Work to do> Copy out, unchanged, the part of the entries that opens with the line containing "Click the Clear" and closes with the line containing "point(172,152)", including both of those lines.

☆ ☆ ☆

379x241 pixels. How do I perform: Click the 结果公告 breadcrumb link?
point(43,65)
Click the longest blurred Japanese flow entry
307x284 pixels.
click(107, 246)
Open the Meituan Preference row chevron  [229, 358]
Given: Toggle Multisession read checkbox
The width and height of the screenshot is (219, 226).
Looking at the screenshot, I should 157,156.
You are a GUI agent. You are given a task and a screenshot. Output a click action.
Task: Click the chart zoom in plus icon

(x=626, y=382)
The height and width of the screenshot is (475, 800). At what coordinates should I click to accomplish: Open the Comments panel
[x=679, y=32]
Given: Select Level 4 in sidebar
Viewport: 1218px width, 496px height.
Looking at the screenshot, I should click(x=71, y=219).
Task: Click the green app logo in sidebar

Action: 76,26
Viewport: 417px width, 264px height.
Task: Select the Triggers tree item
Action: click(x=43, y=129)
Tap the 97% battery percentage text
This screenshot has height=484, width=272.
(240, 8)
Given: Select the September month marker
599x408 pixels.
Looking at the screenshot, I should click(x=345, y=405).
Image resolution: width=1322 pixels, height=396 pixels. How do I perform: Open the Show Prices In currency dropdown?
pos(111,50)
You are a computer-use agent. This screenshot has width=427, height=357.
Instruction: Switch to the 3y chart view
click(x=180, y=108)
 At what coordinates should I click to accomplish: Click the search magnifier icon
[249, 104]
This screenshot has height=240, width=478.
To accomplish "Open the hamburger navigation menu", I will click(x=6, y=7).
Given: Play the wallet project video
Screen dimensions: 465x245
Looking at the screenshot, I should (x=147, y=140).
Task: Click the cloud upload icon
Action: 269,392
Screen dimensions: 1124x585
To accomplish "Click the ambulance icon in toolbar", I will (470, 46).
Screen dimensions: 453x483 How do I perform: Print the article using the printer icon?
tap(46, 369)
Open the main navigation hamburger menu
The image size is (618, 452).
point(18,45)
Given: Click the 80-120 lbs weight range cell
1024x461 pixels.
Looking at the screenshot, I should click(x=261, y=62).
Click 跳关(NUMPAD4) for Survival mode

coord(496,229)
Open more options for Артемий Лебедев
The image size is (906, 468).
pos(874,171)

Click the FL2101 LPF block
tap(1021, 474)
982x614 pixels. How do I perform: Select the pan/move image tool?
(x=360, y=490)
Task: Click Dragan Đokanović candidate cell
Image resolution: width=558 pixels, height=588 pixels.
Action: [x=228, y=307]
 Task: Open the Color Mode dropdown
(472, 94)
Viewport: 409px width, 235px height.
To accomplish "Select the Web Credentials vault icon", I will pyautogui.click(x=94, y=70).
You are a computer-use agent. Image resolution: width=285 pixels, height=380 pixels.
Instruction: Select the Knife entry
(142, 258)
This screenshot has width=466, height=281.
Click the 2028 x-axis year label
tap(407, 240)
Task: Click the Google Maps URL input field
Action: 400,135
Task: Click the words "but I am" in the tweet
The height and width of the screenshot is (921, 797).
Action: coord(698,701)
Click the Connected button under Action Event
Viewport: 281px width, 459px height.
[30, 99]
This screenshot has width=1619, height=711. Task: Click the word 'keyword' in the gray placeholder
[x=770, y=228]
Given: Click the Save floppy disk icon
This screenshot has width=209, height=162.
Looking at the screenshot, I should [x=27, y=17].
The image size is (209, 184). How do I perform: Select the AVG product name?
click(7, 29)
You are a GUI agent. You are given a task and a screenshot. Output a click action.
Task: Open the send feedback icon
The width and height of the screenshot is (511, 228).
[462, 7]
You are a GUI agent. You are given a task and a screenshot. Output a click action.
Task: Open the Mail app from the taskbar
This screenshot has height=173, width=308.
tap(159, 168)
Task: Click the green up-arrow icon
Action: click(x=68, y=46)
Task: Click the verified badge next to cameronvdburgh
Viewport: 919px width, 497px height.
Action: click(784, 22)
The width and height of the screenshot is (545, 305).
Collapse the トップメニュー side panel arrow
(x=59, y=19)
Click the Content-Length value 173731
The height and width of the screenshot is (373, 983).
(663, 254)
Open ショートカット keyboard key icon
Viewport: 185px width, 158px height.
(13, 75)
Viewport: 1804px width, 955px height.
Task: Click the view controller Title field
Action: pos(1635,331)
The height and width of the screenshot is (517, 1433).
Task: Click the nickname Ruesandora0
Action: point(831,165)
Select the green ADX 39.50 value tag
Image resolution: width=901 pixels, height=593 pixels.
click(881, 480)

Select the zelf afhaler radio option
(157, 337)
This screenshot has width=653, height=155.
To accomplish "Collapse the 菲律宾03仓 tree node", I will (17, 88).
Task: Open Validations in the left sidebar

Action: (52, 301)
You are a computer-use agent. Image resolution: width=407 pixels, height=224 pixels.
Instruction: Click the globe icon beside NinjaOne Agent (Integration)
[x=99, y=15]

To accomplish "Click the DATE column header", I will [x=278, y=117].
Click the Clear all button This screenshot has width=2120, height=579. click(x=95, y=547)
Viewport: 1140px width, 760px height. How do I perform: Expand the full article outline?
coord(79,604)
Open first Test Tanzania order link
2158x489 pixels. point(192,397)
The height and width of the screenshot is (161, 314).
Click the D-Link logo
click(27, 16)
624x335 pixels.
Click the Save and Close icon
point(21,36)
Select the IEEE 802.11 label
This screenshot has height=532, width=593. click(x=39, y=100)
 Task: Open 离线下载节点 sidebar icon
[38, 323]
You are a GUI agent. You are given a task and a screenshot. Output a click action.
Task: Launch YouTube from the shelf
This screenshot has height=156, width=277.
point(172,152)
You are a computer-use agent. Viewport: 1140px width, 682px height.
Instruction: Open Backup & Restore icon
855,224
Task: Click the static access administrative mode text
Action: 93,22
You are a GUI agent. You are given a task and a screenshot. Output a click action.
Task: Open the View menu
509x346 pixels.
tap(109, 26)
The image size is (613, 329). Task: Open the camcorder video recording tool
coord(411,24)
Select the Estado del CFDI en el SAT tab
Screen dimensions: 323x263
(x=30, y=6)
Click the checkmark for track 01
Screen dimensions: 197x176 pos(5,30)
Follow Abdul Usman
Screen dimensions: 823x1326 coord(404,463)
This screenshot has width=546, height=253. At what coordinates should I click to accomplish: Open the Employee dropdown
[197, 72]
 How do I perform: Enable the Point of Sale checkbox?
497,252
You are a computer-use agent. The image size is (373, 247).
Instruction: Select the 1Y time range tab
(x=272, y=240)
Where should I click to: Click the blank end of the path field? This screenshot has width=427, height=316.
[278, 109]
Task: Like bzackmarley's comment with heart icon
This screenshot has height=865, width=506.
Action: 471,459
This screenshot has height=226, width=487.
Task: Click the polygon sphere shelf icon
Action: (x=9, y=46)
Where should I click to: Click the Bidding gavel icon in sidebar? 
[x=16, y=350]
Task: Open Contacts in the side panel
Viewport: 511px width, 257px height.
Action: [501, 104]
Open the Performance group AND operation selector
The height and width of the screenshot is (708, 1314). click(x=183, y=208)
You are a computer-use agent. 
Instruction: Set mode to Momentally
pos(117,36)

☆ ☆ ☆

Result below>
Click the Clear all button This screenshot has width=2120, height=579. click(x=95, y=547)
Viewport: 1140px width, 760px height. How do I perform: Expand the full article outline?
coord(79,604)
Open first Test Tanzania order link
2158x489 pixels. point(192,397)
The height and width of the screenshot is (161, 314).
Click the D-Link logo
click(27, 16)
624x335 pixels.
Click the Save and Close icon
point(21,36)
Select the IEEE 802.11 label
This screenshot has height=532, width=593. click(x=39, y=100)
 Task: Open 离线下载节点 sidebar icon
[38, 323]
You are a GUI agent. You are given a task and a screenshot. Output a click action.
Task: Launch YouTube from the shelf
This screenshot has height=156, width=277.
point(172,152)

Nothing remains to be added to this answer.